Homework 6.2: Heredity in Darwin’s finches (50 pts)

We continue working with Peter and Rosemary Grant’s wonderful data set about Darwin’s finches.

Introgressive hybridization occurs when a G. scandens bird mates with a G. fortis bird, and then the offspring mates again with pure bred G. scandens bird. This brings traits from G. fortis into the G. scandens genome. As this may be a mode by which beak geometries of G. scandens change over time, it is useful to know how heritable a trait is. Narrow-sense heritability (just “heritability” for short) is defined as the ratio of the covariance between parents and offsprings to the variance of the parents alone. To be clear, the heritability is defined as follows.

Compute the average value of a trait in a pair of parents.
Compute the average value of that trait among the offspring of those parents.
Do this for each set of parents/offspring. Using this data set, compute the covariance between the average offspring and average parents and the variance among all average parents.
The heritability, \(h^2\), is the ratio of the covariance between parents and offspring to the variance of the parents, \(h^2 = \sigma_{po}/\sigma_p^2\).

This is a more apt definition than, say, the bivariate correlation \(\rho\), because it is a direct comparison between parents and offspring.

Heritability data for beak depth for G. fortis and G. scandens can be found here and here, respectively. (Be sure to look at the files before reading them in; they do have different formats.)

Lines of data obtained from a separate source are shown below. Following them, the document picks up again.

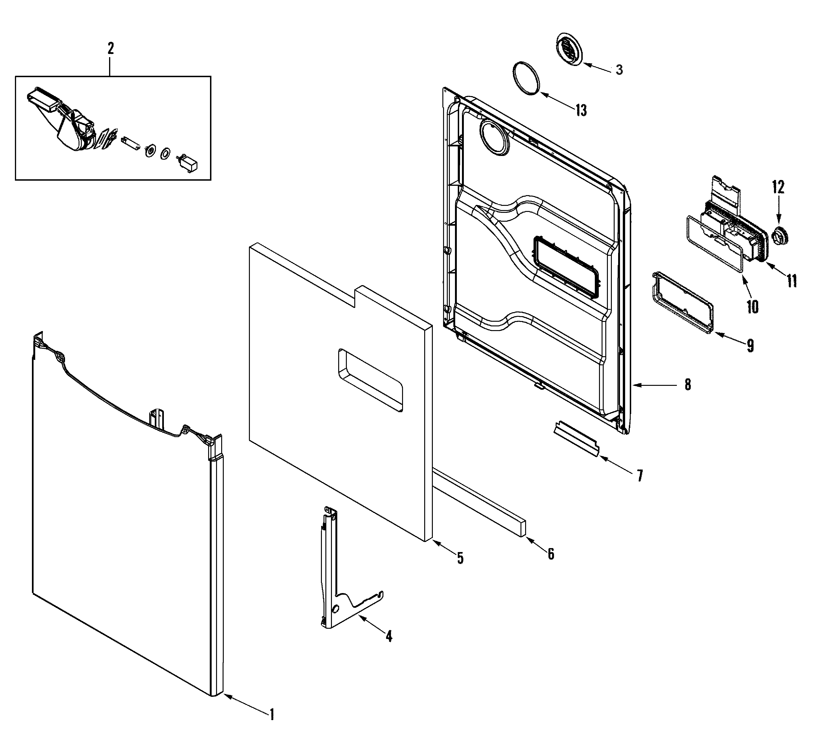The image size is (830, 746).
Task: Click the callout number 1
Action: pyautogui.click(x=271, y=715)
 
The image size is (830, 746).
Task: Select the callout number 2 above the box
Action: pyautogui.click(x=110, y=49)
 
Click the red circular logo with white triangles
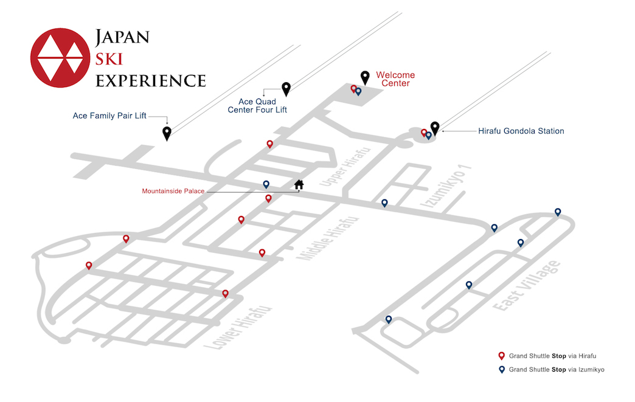pos(60,58)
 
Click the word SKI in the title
pos(109,59)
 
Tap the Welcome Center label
pos(395,79)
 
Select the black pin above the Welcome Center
pos(365,78)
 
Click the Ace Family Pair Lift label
pos(109,116)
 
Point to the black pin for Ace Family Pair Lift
pos(167,133)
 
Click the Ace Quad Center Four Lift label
pos(257,106)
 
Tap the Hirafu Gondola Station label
pos(521,131)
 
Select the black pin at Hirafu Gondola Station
pos(434,128)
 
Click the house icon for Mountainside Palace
pos(299,185)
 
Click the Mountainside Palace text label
pos(173,191)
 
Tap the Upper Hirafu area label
pos(345,167)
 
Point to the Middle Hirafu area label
pos(328,238)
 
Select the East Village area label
pos(527,286)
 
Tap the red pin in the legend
pos(501,356)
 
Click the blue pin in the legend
pos(501,370)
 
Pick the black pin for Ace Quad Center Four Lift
pos(286,89)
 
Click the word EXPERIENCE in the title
pos(151,81)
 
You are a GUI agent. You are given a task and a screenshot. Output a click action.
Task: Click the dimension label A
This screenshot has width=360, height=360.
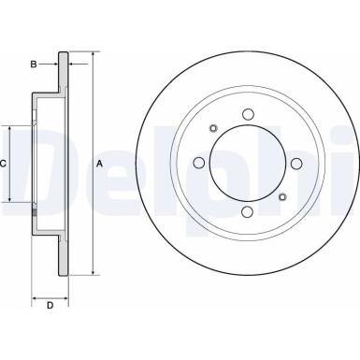pos(100,164)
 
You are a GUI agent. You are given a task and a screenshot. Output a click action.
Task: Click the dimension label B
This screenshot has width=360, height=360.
pos(33,64)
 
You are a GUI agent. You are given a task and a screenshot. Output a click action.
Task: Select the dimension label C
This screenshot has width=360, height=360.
pos(4,164)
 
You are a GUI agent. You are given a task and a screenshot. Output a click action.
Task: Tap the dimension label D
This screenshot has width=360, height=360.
pos(50,304)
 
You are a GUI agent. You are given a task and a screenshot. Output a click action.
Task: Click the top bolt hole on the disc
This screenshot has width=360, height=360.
pos(248,115)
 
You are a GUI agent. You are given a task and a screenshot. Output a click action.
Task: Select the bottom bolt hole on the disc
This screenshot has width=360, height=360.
pos(248,212)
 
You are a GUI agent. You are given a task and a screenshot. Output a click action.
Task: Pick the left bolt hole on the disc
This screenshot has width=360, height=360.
pos(199,164)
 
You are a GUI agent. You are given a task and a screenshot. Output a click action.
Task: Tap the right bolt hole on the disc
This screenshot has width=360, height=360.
pos(296,164)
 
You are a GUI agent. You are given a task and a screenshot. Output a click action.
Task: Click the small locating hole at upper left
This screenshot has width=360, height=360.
pos(213,129)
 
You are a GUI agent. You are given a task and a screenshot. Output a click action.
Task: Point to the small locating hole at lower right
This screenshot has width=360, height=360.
pos(282,197)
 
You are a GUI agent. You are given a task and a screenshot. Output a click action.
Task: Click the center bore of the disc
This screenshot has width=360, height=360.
pos(248,164)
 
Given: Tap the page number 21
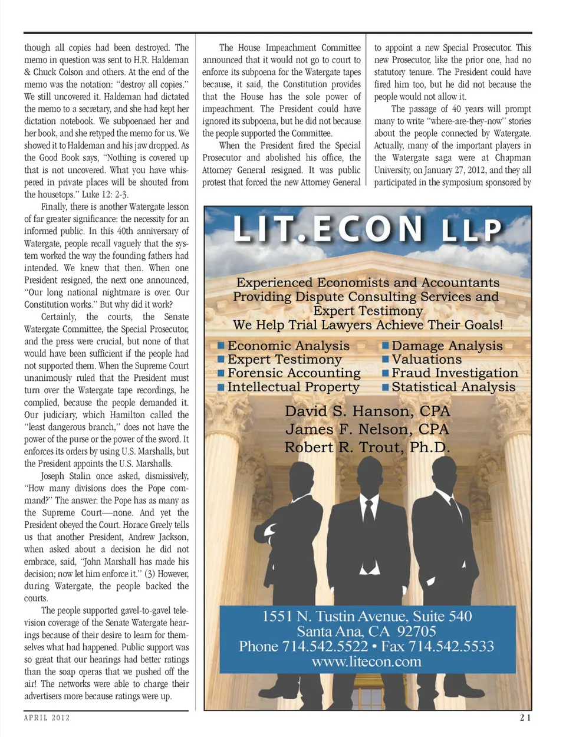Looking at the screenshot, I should pyautogui.click(x=525, y=718).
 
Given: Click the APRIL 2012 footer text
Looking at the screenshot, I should pyautogui.click(x=47, y=718).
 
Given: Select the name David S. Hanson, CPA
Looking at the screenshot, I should pyautogui.click(x=367, y=411).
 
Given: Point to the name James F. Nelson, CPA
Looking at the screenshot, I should pyautogui.click(x=367, y=429).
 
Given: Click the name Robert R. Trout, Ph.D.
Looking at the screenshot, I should pyautogui.click(x=367, y=448).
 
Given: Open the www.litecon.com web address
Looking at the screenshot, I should pyautogui.click(x=367, y=662).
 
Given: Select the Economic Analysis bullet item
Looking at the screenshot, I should pyautogui.click(x=288, y=346).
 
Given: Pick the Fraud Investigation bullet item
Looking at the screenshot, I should pyautogui.click(x=455, y=373).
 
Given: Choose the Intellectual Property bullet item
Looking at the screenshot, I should pyautogui.click(x=293, y=387).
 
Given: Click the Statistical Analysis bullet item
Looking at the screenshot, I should pyautogui.click(x=453, y=387).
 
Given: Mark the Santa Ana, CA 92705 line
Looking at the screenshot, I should pyautogui.click(x=367, y=631).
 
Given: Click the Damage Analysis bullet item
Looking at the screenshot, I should pyautogui.click(x=447, y=346).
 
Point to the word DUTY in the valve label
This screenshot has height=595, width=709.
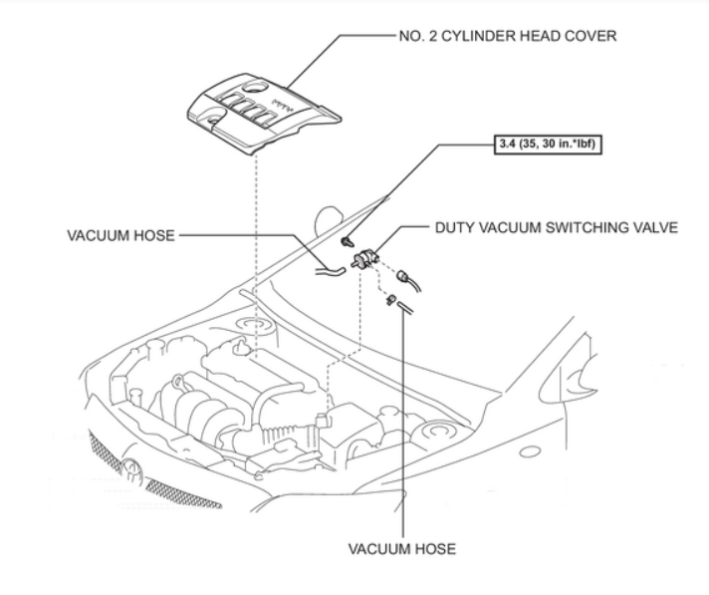tap(457, 227)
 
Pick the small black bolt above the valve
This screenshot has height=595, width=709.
tap(345, 241)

We will take a parametric approach and model parental and offspring beak depth as a Bivariate Normal distribution. To be clear, we define \(\mathbf{y} = (b_p, b_o)^\mathsf{T}\) a 2-vector containing the parental and offspring beak depths. Our model is

\begin{align} \mathbf{y}_i \sim \text{Norm}(\boldsymbol{\mu}, \mathsf{\Sigma})\;\;\;\forall i, \end{align}

where \(\boldsymbol{\mu} = (\mu_p, \mu_o)^\mathsf{T}\) is a vector containing the mean parent and offspring beak depth and \(\mathsf{\Sigma}\) is the covariance matrix,

\begin{align} \mathsf{\Sigma} = \begin{pmatrix} \sigma_p^2 & \sigma_{op} \\ \sigma_{op} & \sigma_o^2 \end{pmatrix}. \end{align}

You can read about the Multivariate Normal distribution in the Distribution Explorer. Note that there are five scalar parameters in this model, \(\mu_p\), \(\mu_o\), \(\sigma_p\), \(\sigma_o\), and \(\sigma_{op}\). In the context of this model, the heritability is defined as \(h^2 = \sigma_{op} / \sigma_p^2\).

a) Obtain a parametric maximum likelihood estimate for the heritability with a parametric confidence interval. You should fully justify the choices you made in the approach you took to do this calculation.

b) Perform a nonparametric or parametric null hypothesis significance test of your choosing.